··· Excerpt

At Pitney Bowes, we have done a lot of thinking about how to innovate successfully. As a result, we have challenged conventional wisdom about how innovation actually occurs. There are two traditional views about innovation with which I am familiar:

  • One is the idea that institutions have large research and development budgets, begin a number of projects, have many failures, and funnel down to a handful of successes. The “funnel” metaphor is used to describe this idea.
  • The second is the idea that organizations either invest in entrepreneurial companies, or create entrepreneurial “skunkworks” which operate outside the company’s annual budgeting processes and produce innovation. This was a popular theory, supported by the IBM PC launch in the early 1980’s.

Both views are flawed, because they oversimplify how innovation really happens. I got the best insight on innovation from my 15-year-old daughter, who is not only a serious musician, playing the harp, flute, and piano, but an avid student of popular music history. She read and gave me a copy of Bill Wyman’s Rolling with the Stones. Wyman was one of the founding members of the Rolling Stones.

I had always believed that Mick Jagger and Keith Richards had formed the band and that, after a couple years of performing, they became fabulously successful because of the path blazed by the Beatles. The reality is much more interesting and complex, in many ways:

  • The great British bands of the 1960’s all were influenced by a combination of American blues and jazz music, as well as innovative American rock musicians like Buddy Holly, and a British musical style called “skiffle” music. (The Rolling Stones had a hit covering Holly’s song Not Fade Away.)

······
··· Dataset records

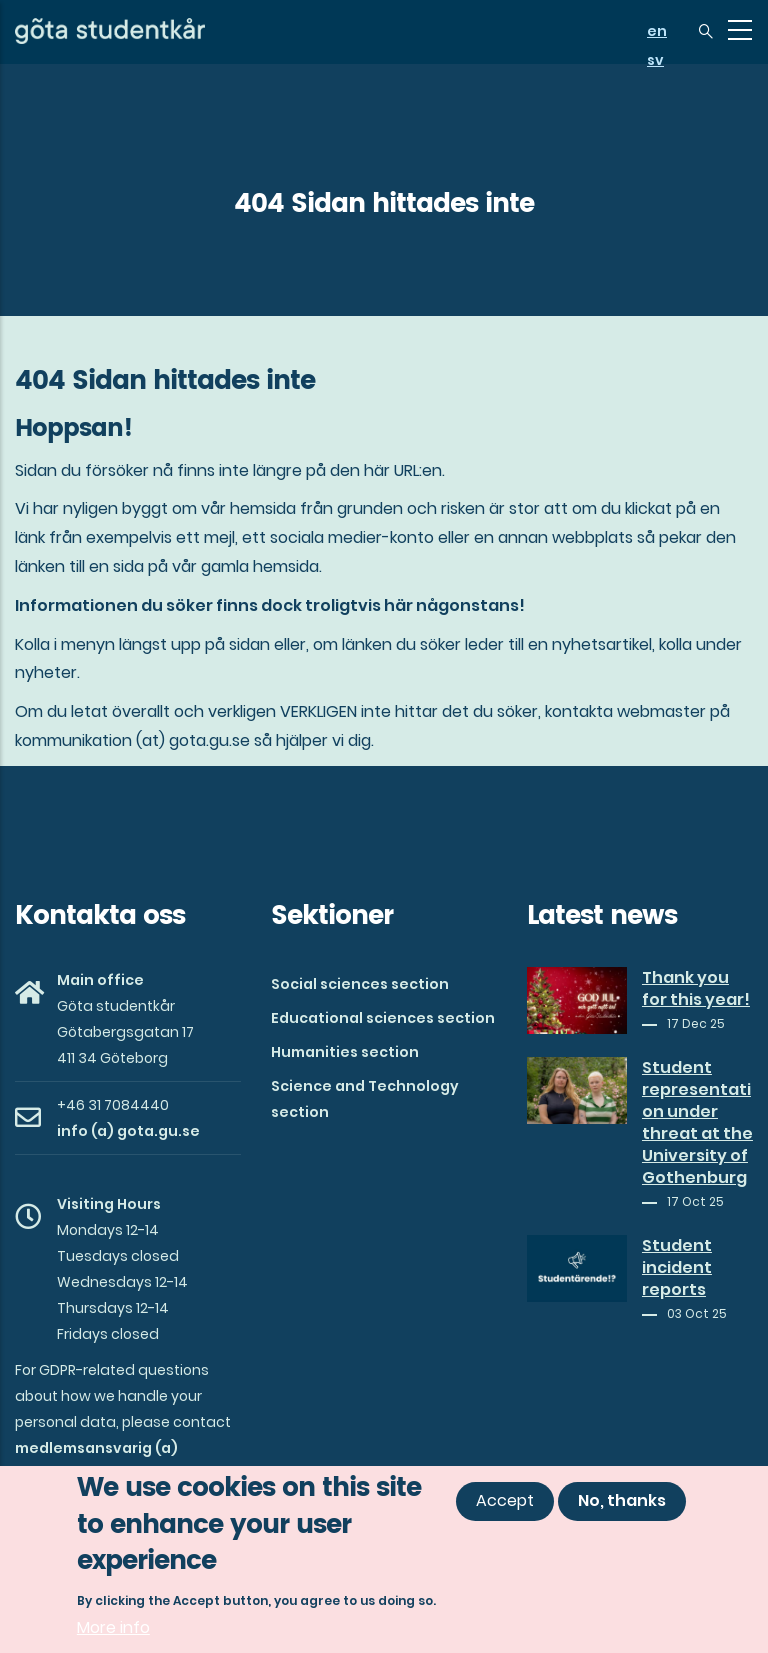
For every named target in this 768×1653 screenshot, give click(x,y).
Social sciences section (360, 984)
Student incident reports (677, 1268)
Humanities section (345, 1052)
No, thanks (622, 1501)
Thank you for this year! (696, 989)
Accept (505, 1501)
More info (113, 1628)
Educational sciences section (383, 1018)
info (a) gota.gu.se (128, 1131)
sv (655, 60)
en (657, 31)
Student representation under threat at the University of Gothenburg (697, 1123)
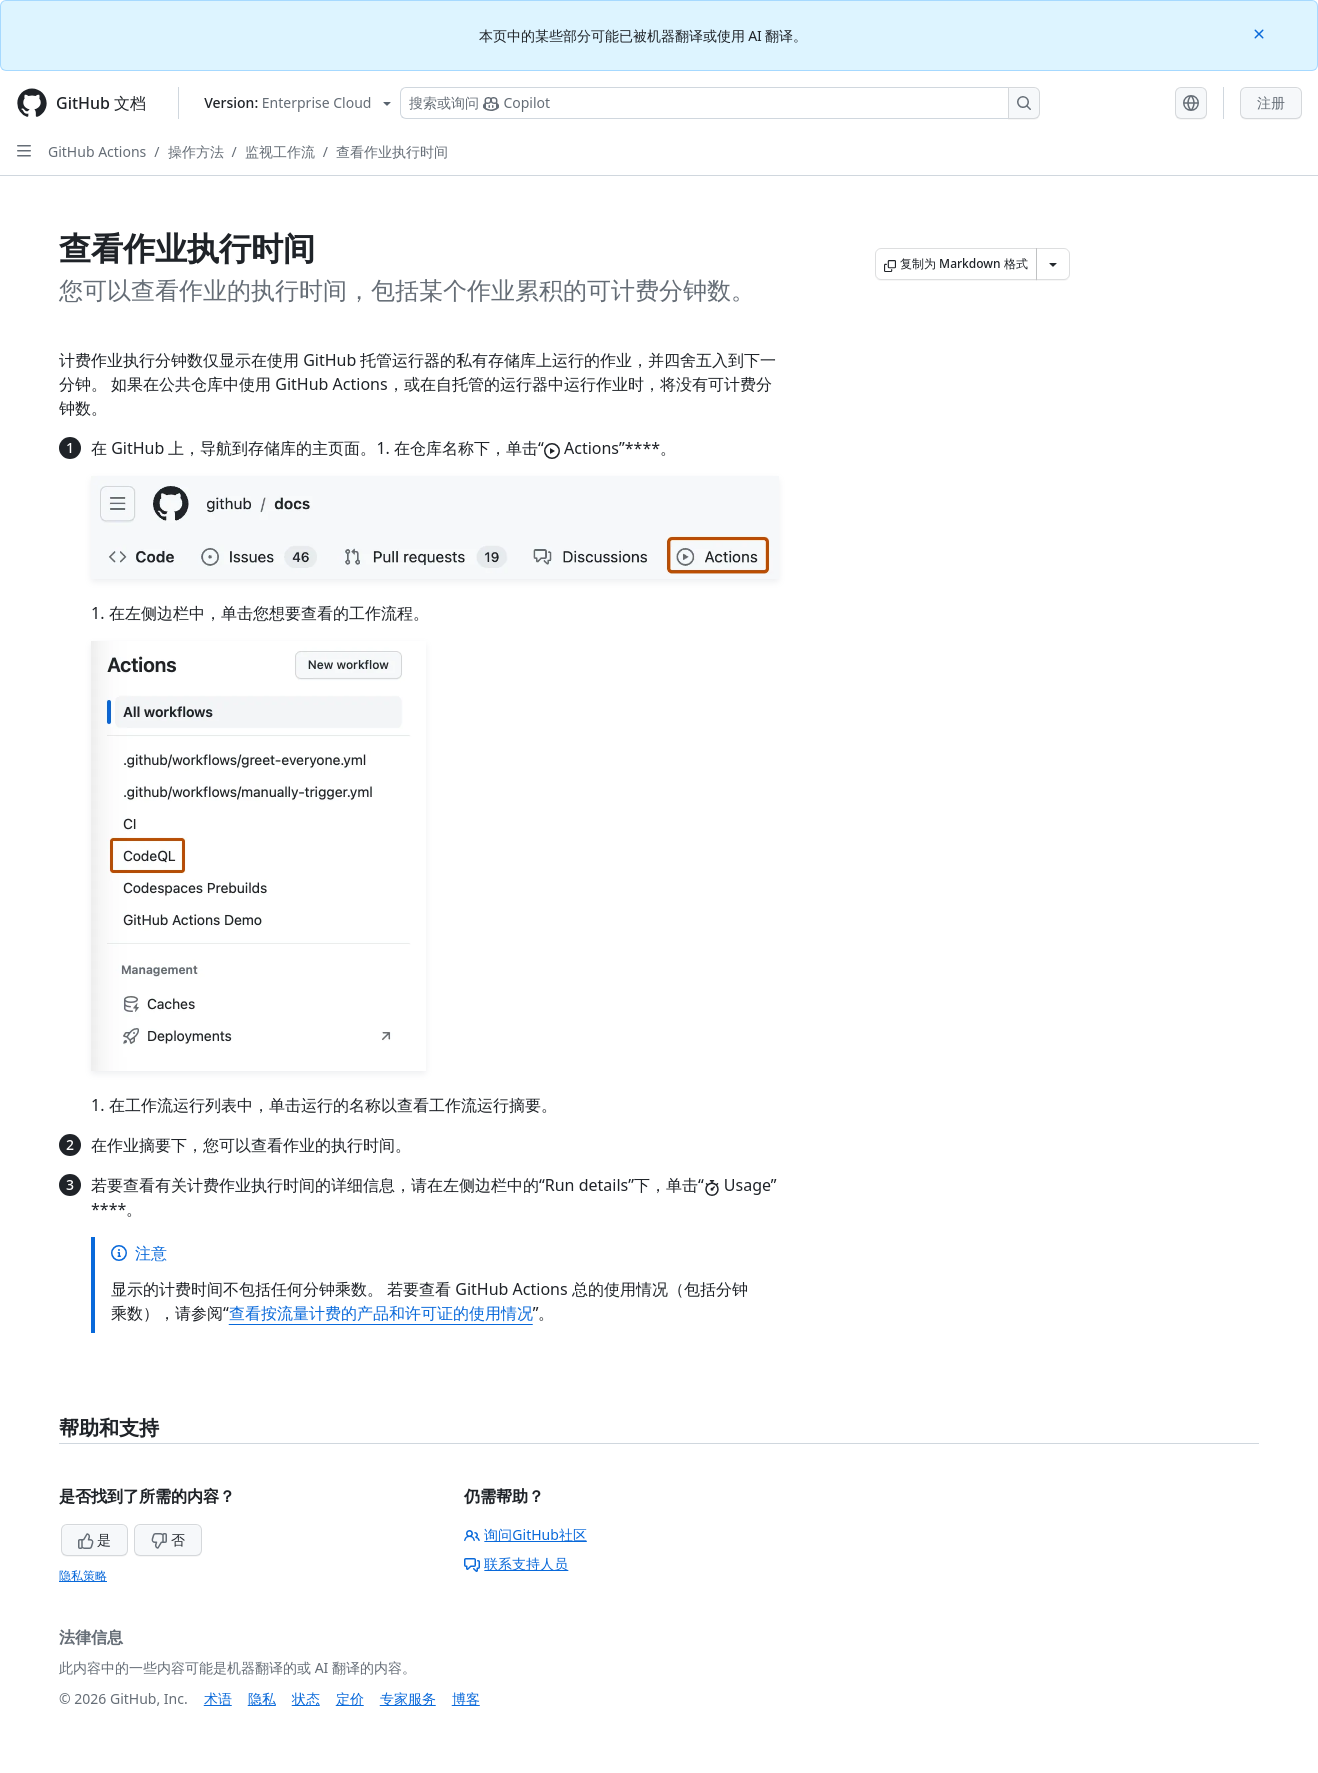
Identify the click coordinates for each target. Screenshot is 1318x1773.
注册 (1271, 102)
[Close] (1261, 32)
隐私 (262, 1698)
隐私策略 (83, 1575)
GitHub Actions (97, 151)
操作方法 (196, 151)
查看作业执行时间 (392, 151)
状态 (306, 1698)
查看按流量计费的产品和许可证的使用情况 (381, 1313)
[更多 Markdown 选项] (1053, 264)
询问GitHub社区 (525, 1534)
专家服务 (408, 1698)
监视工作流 (280, 151)
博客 (466, 1698)
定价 (350, 1698)
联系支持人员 (516, 1563)
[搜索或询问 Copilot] (720, 103)
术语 (218, 1698)
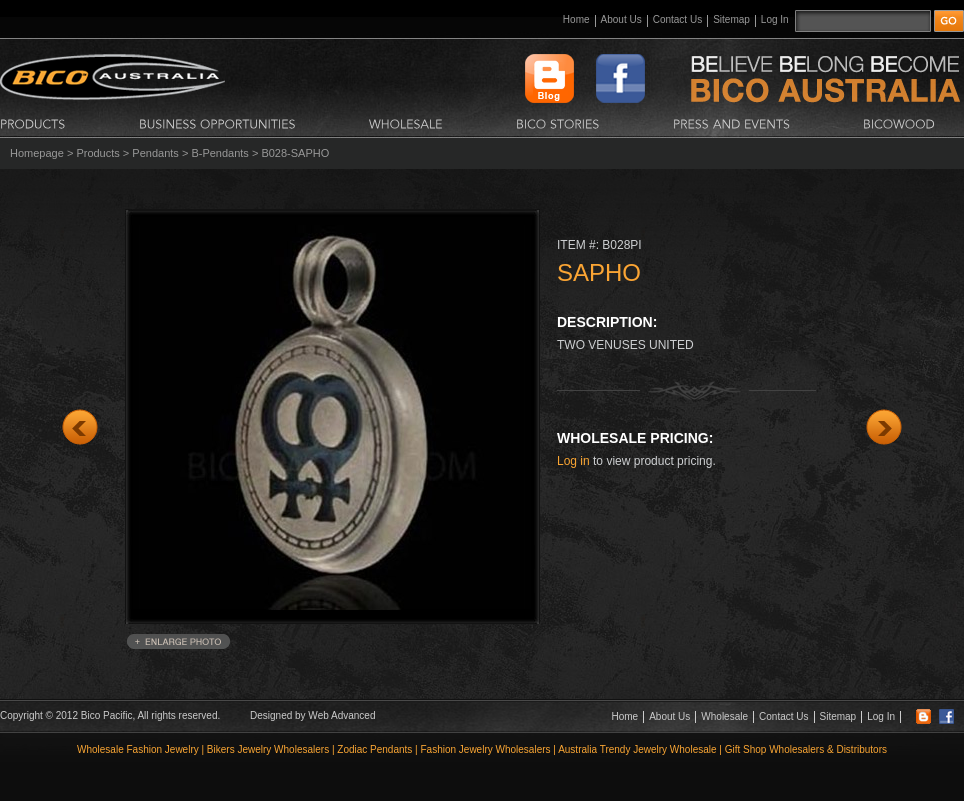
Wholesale (724, 716)
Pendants (155, 153)
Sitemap (731, 19)
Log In (775, 19)
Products (97, 153)
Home (576, 19)
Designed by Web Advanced (312, 715)
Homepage (37, 153)
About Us (621, 19)
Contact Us (677, 19)
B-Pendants (219, 153)
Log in (573, 461)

······

▸ **What the exercise asks**
Repeat word for word the part of the innovation text above that runs from "At Pitney Bowes, we" up to and including "the early 1980’s.".

▸ **Solution to the problem**
At Pitney Bowes, we have done a lot of thinking about how to innovate successfully. As a result, we have challenged conventional wisdom about how innovation actually occurs. There are two traditional views about innovation with which I am familiar:

  • One is the idea that institutions have large research and development budgets, begin a number of projects, have many failures, and funnel down to a handful of successes. The “funnel” metaphor is used to describe this idea.
  • The second is the idea that organizations either invest in entrepreneurial companies, or create entrepreneurial “skunkworks” which operate outside the company’s annual budgeting processes and produce innovation. This was a popular theory, supported by the IBM PC launch in the early 1980’s.